The present invention relates to compression of payload carried in data packets, e.g., IP (Internet Protocol) packets and/or UDP and TCP packets. The purpose of such compression is to reduce IP traffic throughput, especially over bandwidth limited links (e.g. air interface, radio links).
The compression/decompression can be performed either a) end-to-end, or b) only on a segment of the packet traversal path that has limited bandwidth. For example, the compression can be performed in a router and/or central network elements like GGSN (Gateway GPRS Supporting Node, GPRS=General Packet Radio Service) or SGSN (Serving GPRS Supporting Node), for example.
In certain architectures, the compression is not performed end-to-end. Instead, it is applied in an intermediate node on the traversal path of IP packets. If the source or another node before the compressor already applied encryption, compression will not reduce the packet size due to the nature of encryption. Therefore, the Central Processing Unit CPU resource is simply wasted.

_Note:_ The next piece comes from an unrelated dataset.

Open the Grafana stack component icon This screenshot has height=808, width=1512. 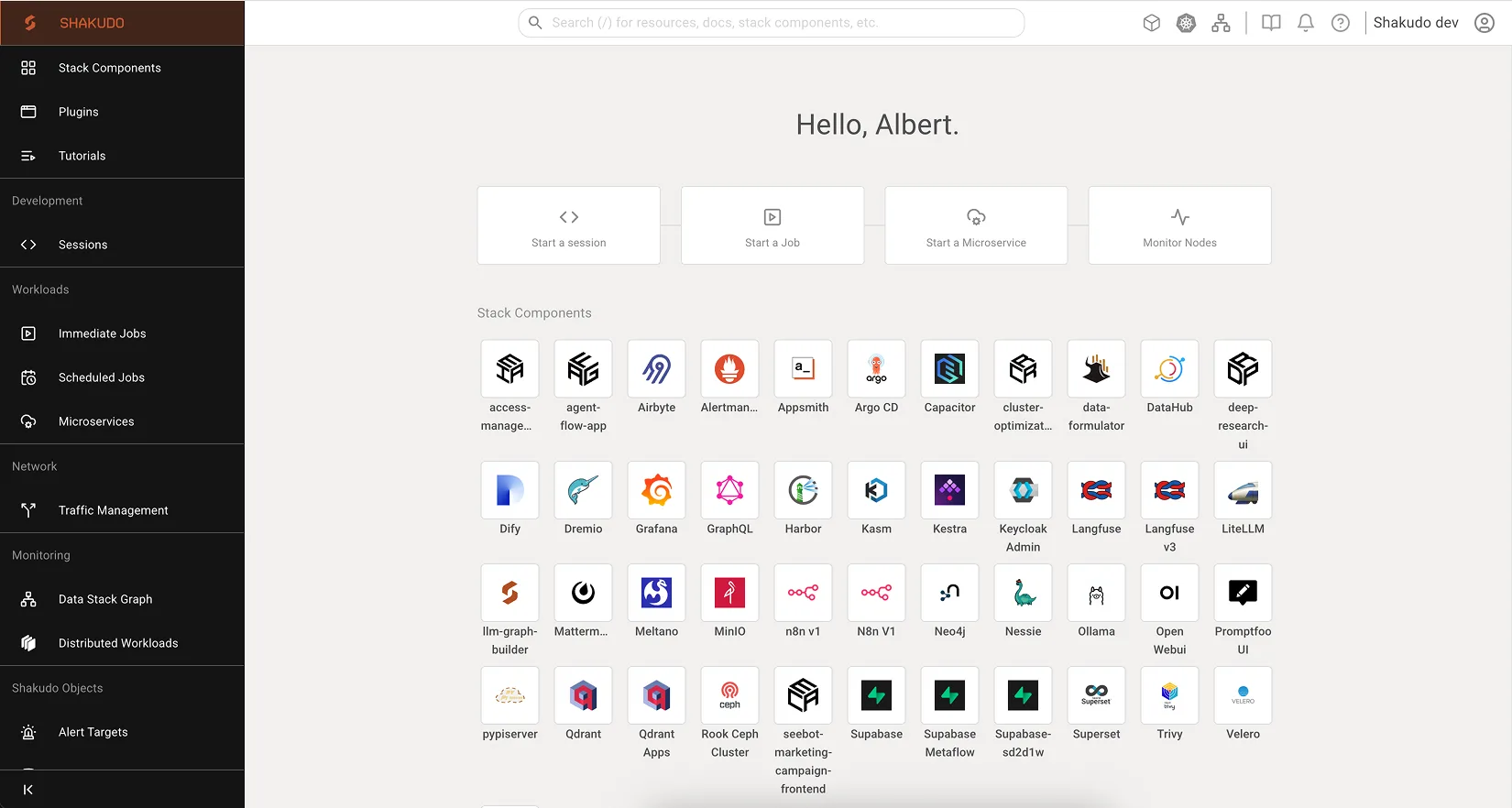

This may occur, for example, in the above-described architecture b) when UDP/TCP packets carry data encrypted by TLS/SSL, as described in Dierks, T. and C. Allen, “The TLS Protocol”, IETF RFC 2246, January 1999. Namely, in architecture b), a compressor may not be located at the packet source. Therefore, the compressor may receive UDP/TCP packets carrying data that has been encrypted by TLS/SSL. If it blindly compresses those packets, it will not reduce packet size and thus the CPU resource and memory resource are simply wasted.
Another example for the applied encryption is ESP (Encapsulating Security Payload) which is described in Kent, S., and R. Atkinson, “IP Encapsulating Security Payload”, RFC 2406, November 1998.
Thus, there is a problem in the prior art that compression of data packets is performed although it would not be necessary.